Вот почему и в Институте географии АН СССР, где я работаю, и в Арктическом и Антарктическом научно-исследовательском институте, которому подчинены советские антарктические экспедиции, высказались за то, чтобы принять предложение. Я был назначен руководителем наших исследований.
Сложнее было с подготовкой оборудования для экспедиции. И вот тут настала пора ввести еще одно действующее лицо — Виктора Загородноваг. Он пришел к нам в институт лет восемь назад. Молодой человек с окладистой «геологической» бородой, в штормовке спросил, не нужны ли лаборанты...
Витя оказался незаменимым работником. Он готовился писать диплом по электронике в Московском энергетическом институте и имел умные руки рабочего человека. Умел варить, работать на всех станках, мог собрать любую электронную схему и в то же время любил экспедиционную жизнь.
— Понимаешь, Витя, — говорил я ему, — на нашу долю в Проекте приходится выяснение вопроса, тает или намерзает лед у нижней поверхности ледника. Чтобы ответить на него, имеются разные пути — взять образцы по всей толщине ледника, и если у нижней поверхности идет намерзание, то образцы нижних горизонтов окажутся состоящими из морского льда. Толщина такого льда позволит сказать, какова скорость намерзания. Этот путь, — продолжал я, — уже наметился. В Ленинграде, в Институте Арктики и Антарктики, работает инженер и изобретатель Валентин Морев. Он создал легкое и надежное буровое оборудование для проникновения в толщу ледников. Мы с Моревым начинали эту работу еще на СП-19 много лет назад. Специальное нагревательное устройство, питаемое электричеством с поверхности, позволяет протаивать лед так, что не только образуется скважина, но можно и поднять на поверхность ее сердцевину, то есть керн. Каждые три метра, когда труба бура заполняется керном, бур вынимают, а пространство, где он находился, заполняют свежей порцией спирта. Это предохраняет скважину от замерзания...
Второй путь — придумать и сделать приборы, чтобы поместить их под ледник и по ним судить о характере происходящих процессов.
Вот тут-то и развернулся Витя. Он предложил разместить в море под ледником Росса специальные ультразвуковые датчики, которые, бы точно регистрировали положение нижней поверхности ледника. Тогда сравнение наблюдений, проведенных через достаточно длительное время, позволило бы получить величину таяния или намерзания за этот, период. «А что, если проткнуть ледник насквозь! — размышляли вслух мы оба, — опустить через лед длинную штангу, так, чтобы верхний, конец ее оказался бы еще в, скважине и со временем навечно вмерз в ледник, а нижняя часть штанги ушла бы в море, под ледник? Тогда можно было бы укрепить на ней открывающийся под водой зонтик без материи, и на каждый его луч поместить ультразвуковые датчики, смотрящие вверх...» Идея сразу понравилась, и Виктор начал работать над дипломом на одной из кафедр МЭИ, где занимались исследованием распространения ультразвуковых волн через воду.

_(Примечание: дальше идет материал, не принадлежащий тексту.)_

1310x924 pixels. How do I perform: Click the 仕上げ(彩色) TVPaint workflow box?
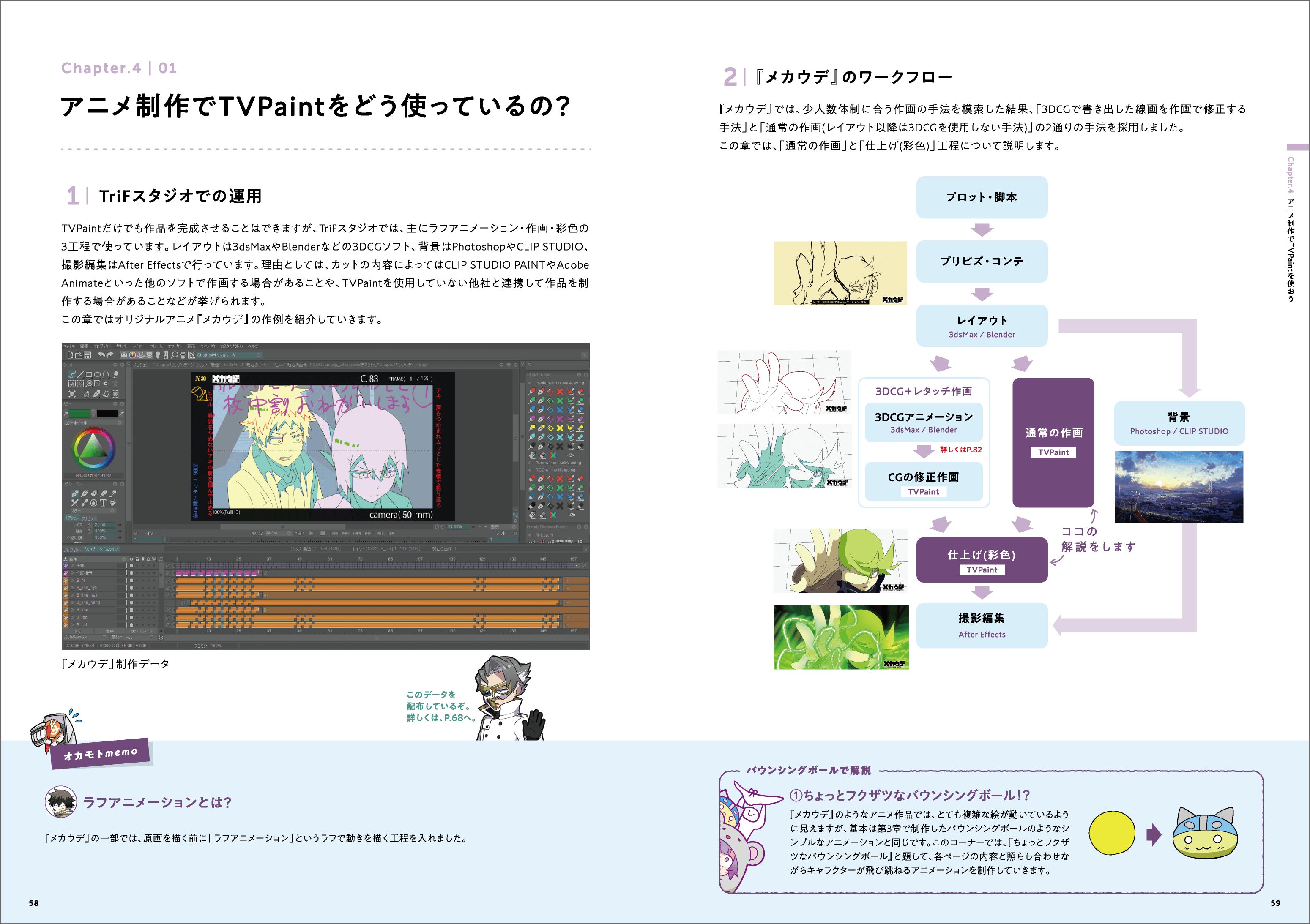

Шло время. Бурами Морева мы пробурили уже не один ледник: на Кавказе, Памире, Полярном Урале... Виктор защитил диплом, в котором были и ультразвук, и вода, и лед в нужном сочетании. Правда, когда мы пытались включить в дипломную работу описание эксперимента на леднике Росса, сотрудники кафедры скептически улыбались: «Вы лучше уберите все это, диплом и так хороший, а с вашей экзотикой он будет выглядеть несерьезно». Мы не возражали, ведь главный вывод дипломной работы все равно оставался — предложенный зонтик должен работать.
Я сообщил в штаб Проекта, в город Линкольн, об ультразвуковом устройстве и о том, что хотел бы взять с собой инженера Виктора Загороднова. Предложения были приняты, правда, не целиком. Бурение с отбором образцов по всей толщине руководство Проекта решило провести своими силами.
— Считай, что ты уже член Проекта, — сказал я Виктору.